Io ci provo a semplificarmi l’esistenza, a limare e alleggerire, a lasciare che le cose vadano dove hanno deciso di andare, indipendentemente da me.

Ma ogni volta che imbocco una strada corta e diritta o prendo una scorciatoia, puntualmente mi perdo e mi ritrovo in meandri senza direzione, in grovigli senza capo né coda, in dedali senza uscita.

Come quando lo scorso anno andai a fare la Merry walk, una camminata natalizia di 7 km tutta in salita sulle colline versiliesi e nel mezzo del cammin mi ritrovai sulle Alpi Apuane, ché la diritta via era smarrita.

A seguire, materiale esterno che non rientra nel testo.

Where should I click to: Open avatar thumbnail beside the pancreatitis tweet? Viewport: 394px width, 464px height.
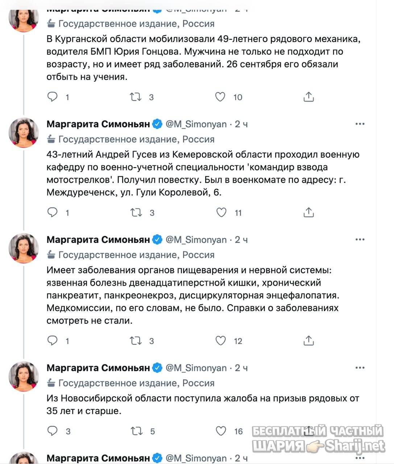click(x=24, y=248)
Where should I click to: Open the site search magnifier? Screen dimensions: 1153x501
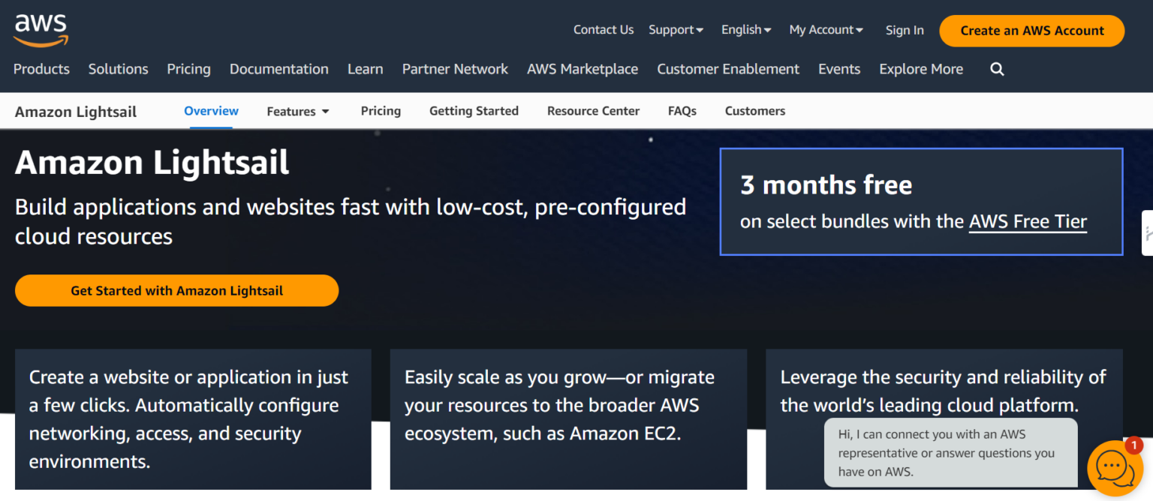997,69
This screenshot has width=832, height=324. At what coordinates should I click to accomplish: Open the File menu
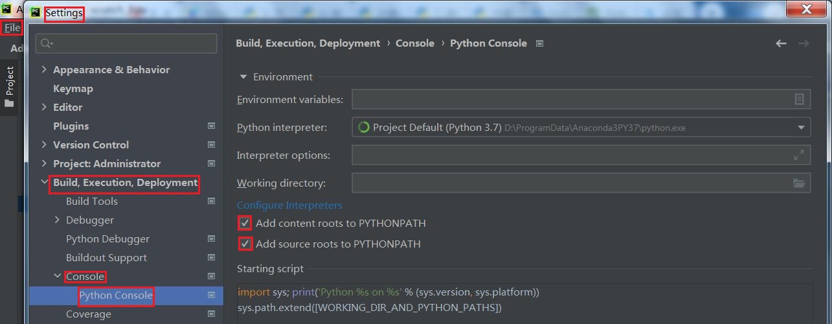[12, 28]
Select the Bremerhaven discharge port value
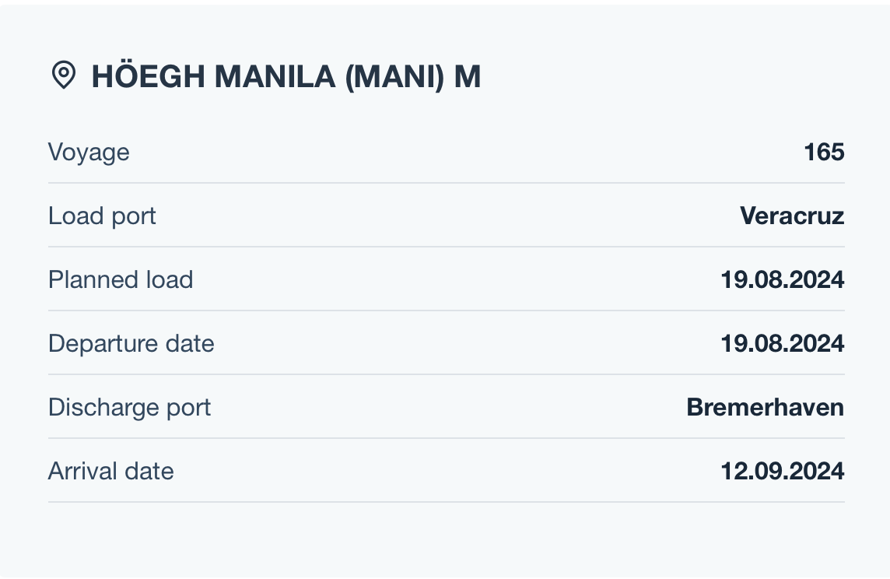This screenshot has height=579, width=890. click(x=766, y=407)

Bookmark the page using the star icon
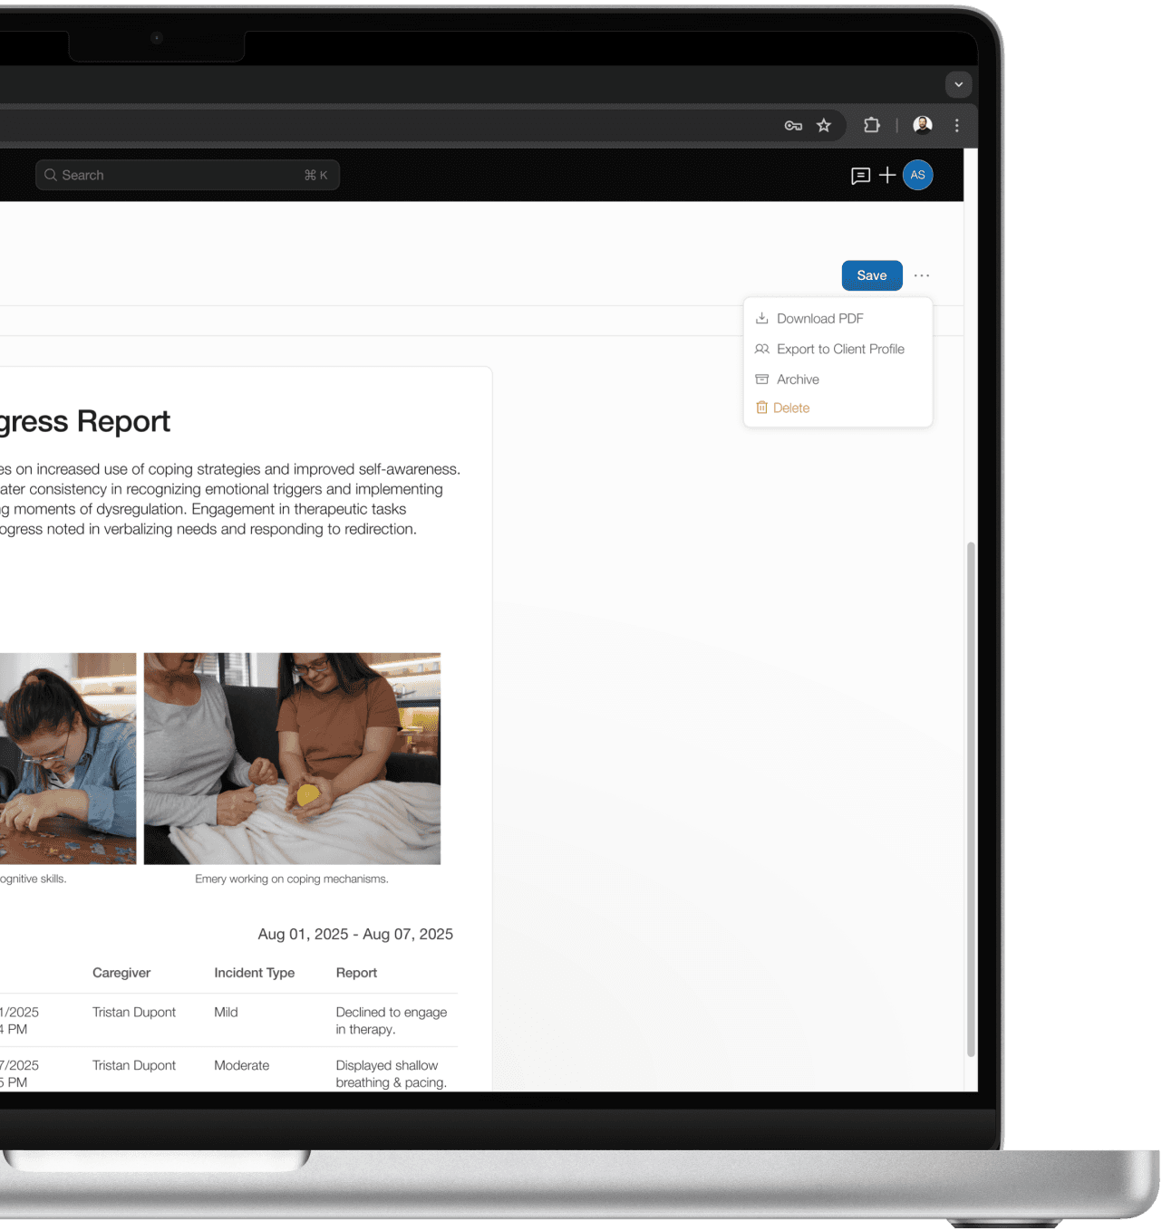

E pensare che avevo partecipato solo perché all’arrivo ci sarebbe stato da mangiare e da bere e soprattutto perché il ritorno sarebbe stato tutto in discesa.

La cosa si può riassumere così: sono più ingarbugliata del participio passato del verbo splendere.

Servirebbe un tutorial che mi insegnasse a semplificare. O a impastare le robe contorte nella torta di mele.

Inoltre vorrei aggiungere un altro paio di palle al mio gonfalone e cambiare il motto della mia casata in “Ma che volete da me?”

Quindi, se interessati e con requisiti, andate da mio padre e chiedete la mia mano.